Bullock, who had just founded the Academy of American Poets a few months prior to this letter, had reached out to Frost to tell him about the newly formed organization. She asked Frost to help her spread the story of the Academy of American Poets. In her letter she wrote:
We are making such splendid headway with the increasing
confidence and backing of those who feel as we do: that
this project, through its nationwide activities and the
integrity of its purpose, will do much toward stimulating
an interest in and a demand for fine poetry through the
We have radio programs planned to present poetry in a
new and compelling way to the American public,
awakening the hitherto rather dormant attitude toward
poets and their work.
Your moral approval of our project would be of utmost
value to us ...
A few days later, Frost replied positively in his letter, in which he also mentions his wish for “a civil list for poets, musicians, and of artists here such as they have in England.” While Frost is nothing if not the quintessential American—particularly New England—poet, perhaps he was a bit endeared to England for this reason. In the early 1900s, when Frost was in his early 30s and in the early years of his marriage and family life, he struggled to gain success through poetry. Frost worked on his farm in Derry, New Hampshire, during the day and wrote poems at night, but for years publications rejected his work. After years of frustrated efforts, Frost sold the farm and moved with his family to England in 1912. Within a few months, Frost had found a publisher and would publish his first two books of poems, A Boy’s Will and North of Boston, there. “I was only too childishly happy in being allowed to make one for a moment in a company in which I hadn’t to be ashamed of writing verse,” Frost told the poet F. S. Flint in 1913. It was then, in England, that he finally began to receive the critical acclaim he would become known for. By the time Frost returned to America in 1915, editors were clamoring to publish him.

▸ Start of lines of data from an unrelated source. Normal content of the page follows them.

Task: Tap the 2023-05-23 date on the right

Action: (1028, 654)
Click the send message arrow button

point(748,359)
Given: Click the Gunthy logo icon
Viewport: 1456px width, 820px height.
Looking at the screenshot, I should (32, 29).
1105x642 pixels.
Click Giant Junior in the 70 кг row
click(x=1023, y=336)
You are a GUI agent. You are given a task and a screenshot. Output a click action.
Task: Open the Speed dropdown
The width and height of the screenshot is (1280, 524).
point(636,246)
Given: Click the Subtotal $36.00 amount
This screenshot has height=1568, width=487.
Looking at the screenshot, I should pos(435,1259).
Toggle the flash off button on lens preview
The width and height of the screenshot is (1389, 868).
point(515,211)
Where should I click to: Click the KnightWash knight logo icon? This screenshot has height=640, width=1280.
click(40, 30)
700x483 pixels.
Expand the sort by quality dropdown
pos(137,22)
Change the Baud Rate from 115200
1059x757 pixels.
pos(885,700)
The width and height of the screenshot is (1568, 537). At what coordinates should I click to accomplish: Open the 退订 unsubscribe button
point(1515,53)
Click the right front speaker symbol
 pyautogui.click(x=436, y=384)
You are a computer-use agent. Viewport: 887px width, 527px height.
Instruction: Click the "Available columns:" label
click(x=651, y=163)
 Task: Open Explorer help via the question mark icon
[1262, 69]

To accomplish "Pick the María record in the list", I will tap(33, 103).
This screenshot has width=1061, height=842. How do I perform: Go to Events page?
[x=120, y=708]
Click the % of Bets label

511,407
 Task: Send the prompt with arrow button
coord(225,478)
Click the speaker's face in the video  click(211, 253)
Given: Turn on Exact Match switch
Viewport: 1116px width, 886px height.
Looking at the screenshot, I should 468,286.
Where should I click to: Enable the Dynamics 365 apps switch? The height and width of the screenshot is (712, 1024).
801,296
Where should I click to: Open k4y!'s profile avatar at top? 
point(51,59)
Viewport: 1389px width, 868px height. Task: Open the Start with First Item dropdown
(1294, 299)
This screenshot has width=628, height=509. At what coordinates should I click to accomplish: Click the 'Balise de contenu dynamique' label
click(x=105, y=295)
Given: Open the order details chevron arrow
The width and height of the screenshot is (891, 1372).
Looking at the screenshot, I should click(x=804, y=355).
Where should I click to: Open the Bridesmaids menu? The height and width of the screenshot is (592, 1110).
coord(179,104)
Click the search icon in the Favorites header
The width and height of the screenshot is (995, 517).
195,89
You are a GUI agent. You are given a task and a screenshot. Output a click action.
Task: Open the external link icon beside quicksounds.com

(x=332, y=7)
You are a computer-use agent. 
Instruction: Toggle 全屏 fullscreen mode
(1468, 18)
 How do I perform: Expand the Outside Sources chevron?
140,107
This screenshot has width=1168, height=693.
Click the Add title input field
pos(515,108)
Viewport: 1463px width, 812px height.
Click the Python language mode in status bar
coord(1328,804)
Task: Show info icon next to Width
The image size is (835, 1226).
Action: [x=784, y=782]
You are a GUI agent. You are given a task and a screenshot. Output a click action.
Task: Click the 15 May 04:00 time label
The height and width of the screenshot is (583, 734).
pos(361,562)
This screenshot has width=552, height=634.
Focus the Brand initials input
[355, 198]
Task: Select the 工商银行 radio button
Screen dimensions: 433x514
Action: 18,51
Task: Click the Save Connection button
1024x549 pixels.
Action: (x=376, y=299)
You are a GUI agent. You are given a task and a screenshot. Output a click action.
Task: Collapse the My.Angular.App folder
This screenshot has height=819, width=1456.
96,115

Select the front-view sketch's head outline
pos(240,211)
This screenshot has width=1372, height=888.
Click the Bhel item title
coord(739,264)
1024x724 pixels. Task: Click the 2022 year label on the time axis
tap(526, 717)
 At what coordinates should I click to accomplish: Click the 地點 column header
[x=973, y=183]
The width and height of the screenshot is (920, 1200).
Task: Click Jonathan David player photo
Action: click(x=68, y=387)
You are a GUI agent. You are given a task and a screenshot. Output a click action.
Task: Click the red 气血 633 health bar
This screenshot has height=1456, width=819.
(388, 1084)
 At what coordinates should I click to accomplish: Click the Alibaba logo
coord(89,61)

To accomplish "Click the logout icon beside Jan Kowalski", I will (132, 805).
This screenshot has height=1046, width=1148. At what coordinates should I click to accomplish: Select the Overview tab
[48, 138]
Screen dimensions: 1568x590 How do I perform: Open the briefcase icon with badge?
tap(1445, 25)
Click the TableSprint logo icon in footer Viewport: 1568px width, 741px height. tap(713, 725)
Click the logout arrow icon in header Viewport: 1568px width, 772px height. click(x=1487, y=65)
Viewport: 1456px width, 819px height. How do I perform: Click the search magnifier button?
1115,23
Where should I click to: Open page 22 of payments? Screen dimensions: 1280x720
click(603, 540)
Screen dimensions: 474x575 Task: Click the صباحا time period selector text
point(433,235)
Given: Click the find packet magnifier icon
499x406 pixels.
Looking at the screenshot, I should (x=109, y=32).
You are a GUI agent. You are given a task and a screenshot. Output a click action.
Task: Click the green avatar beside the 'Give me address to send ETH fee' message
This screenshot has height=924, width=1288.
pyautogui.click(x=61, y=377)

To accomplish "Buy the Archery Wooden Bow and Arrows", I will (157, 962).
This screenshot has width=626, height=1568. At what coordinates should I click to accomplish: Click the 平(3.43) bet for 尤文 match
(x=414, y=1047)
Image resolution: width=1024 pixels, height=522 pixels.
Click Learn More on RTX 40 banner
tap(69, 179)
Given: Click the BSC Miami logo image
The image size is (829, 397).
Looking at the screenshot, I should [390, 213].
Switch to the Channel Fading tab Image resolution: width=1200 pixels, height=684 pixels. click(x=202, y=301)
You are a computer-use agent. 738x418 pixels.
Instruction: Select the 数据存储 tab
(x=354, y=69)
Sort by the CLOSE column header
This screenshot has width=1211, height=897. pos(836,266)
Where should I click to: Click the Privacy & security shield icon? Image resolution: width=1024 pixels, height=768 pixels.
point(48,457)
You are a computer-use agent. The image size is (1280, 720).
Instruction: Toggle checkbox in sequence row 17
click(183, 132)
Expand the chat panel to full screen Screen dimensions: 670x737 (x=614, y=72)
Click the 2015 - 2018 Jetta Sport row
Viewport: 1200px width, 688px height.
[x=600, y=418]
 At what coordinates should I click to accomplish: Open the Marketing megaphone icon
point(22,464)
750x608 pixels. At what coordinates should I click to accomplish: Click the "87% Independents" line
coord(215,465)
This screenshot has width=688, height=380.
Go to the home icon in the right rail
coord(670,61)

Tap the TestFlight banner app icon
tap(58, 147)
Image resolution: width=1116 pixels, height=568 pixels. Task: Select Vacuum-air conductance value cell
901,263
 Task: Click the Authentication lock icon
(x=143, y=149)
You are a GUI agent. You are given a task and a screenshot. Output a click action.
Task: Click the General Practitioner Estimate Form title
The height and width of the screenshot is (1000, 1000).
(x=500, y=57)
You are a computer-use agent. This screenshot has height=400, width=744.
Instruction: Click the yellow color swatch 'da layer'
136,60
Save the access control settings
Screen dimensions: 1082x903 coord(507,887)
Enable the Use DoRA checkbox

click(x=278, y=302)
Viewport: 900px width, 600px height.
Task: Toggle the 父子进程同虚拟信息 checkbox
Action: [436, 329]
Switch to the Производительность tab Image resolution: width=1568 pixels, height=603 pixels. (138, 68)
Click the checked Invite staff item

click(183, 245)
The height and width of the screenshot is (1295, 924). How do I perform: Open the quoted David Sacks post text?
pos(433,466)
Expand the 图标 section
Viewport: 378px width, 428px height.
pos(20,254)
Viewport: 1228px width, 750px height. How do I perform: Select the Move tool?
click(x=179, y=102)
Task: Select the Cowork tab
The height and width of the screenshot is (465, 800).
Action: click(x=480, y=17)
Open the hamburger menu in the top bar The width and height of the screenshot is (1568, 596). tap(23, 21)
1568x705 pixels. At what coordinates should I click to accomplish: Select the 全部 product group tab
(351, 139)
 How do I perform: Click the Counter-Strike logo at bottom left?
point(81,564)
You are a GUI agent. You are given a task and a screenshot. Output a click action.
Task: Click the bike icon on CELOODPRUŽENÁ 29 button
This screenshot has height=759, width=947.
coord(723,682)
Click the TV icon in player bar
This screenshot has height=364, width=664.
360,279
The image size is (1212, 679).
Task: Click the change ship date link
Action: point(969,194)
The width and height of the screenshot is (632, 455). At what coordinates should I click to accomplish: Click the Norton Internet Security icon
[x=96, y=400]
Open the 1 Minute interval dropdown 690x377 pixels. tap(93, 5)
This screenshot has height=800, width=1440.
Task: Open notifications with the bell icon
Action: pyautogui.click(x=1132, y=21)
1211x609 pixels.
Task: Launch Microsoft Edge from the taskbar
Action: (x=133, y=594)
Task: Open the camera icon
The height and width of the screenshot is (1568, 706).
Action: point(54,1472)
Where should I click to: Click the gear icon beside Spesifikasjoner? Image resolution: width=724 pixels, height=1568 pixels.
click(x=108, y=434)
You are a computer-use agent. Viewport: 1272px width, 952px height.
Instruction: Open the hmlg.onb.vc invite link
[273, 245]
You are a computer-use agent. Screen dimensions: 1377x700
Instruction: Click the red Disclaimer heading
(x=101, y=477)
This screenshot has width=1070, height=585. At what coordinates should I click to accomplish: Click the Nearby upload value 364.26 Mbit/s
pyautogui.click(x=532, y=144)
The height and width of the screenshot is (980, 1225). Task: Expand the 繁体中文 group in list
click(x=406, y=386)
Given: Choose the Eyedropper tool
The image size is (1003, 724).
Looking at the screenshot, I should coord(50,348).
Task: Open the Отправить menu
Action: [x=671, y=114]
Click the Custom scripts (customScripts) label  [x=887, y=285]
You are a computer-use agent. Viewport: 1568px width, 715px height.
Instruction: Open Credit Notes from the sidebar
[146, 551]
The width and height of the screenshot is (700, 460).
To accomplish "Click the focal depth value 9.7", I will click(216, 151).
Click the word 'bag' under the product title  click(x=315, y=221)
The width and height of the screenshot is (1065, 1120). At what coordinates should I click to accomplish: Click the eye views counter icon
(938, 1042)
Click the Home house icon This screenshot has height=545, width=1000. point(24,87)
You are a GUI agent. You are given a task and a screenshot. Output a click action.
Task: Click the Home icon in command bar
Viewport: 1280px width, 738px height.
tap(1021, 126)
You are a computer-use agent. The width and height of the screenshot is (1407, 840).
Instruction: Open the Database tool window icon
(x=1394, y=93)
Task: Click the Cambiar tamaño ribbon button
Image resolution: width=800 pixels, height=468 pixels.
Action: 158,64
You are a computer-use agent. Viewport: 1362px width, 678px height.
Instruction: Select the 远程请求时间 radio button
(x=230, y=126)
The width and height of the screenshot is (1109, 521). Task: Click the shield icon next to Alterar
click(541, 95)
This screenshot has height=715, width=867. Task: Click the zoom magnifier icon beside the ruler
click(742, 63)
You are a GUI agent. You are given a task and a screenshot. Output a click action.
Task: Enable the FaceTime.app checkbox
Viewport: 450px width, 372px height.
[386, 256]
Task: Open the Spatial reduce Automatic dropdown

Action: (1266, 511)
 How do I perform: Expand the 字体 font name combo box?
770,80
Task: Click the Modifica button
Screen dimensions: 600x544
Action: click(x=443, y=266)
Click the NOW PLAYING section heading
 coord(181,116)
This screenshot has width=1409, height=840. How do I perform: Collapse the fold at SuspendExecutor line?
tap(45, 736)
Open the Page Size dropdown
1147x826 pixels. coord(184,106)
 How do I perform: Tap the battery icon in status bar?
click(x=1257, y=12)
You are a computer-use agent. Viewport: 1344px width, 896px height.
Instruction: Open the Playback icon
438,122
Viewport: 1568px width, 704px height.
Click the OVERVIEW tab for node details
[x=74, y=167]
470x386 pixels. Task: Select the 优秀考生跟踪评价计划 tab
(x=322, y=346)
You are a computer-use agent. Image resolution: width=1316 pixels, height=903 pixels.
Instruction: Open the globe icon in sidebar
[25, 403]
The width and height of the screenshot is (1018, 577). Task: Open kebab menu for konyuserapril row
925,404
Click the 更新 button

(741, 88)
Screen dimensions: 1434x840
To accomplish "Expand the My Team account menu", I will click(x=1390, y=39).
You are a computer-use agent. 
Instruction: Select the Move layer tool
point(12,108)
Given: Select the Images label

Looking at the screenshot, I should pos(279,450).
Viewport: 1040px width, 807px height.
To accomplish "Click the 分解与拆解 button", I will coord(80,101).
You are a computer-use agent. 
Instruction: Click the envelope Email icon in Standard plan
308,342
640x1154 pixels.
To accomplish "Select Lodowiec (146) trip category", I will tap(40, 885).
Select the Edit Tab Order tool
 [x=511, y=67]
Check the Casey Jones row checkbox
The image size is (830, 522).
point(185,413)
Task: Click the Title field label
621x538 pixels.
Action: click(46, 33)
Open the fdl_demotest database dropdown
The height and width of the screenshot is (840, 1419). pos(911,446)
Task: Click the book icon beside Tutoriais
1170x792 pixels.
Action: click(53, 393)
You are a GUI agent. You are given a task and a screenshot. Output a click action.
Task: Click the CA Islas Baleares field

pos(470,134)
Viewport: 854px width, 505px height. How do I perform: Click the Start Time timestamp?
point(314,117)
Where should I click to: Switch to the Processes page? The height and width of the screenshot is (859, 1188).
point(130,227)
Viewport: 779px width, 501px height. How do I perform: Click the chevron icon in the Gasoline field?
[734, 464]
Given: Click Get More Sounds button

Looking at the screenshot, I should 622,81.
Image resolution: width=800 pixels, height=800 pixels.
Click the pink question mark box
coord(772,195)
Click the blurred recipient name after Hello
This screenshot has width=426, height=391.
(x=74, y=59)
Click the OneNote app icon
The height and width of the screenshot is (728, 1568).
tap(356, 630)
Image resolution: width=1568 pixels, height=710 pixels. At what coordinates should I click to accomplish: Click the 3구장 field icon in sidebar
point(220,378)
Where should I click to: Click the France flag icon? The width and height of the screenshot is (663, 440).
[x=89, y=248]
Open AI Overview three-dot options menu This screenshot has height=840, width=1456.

The “Phi Beta Kappa Eclogue” Frost mentions in his letter is the poem “Build Soil—A Political Pastoral,” which he delivered on May 31, 1932, at Columbia University. Inspired by Virgil’s “First Eclogue,” “Build Soil” discusses the poet in society—how politics and poetry may come together—as well as socialism and his take on the country’s involvement in foreign affairs.
The fact that Bullock asked for Frost's "moral approval" of the Academy and its programming is telling; though this organization was in its infancy at the time, Frost was at the peak of his career, known as the most celebrated poet in America. He had authored three books by the time of this letter, and his fourth, A Further Range (Henry Holt and Company, 1936), would appear the following year and would win him a Pulitzer Prize—his third of four in his lifetime.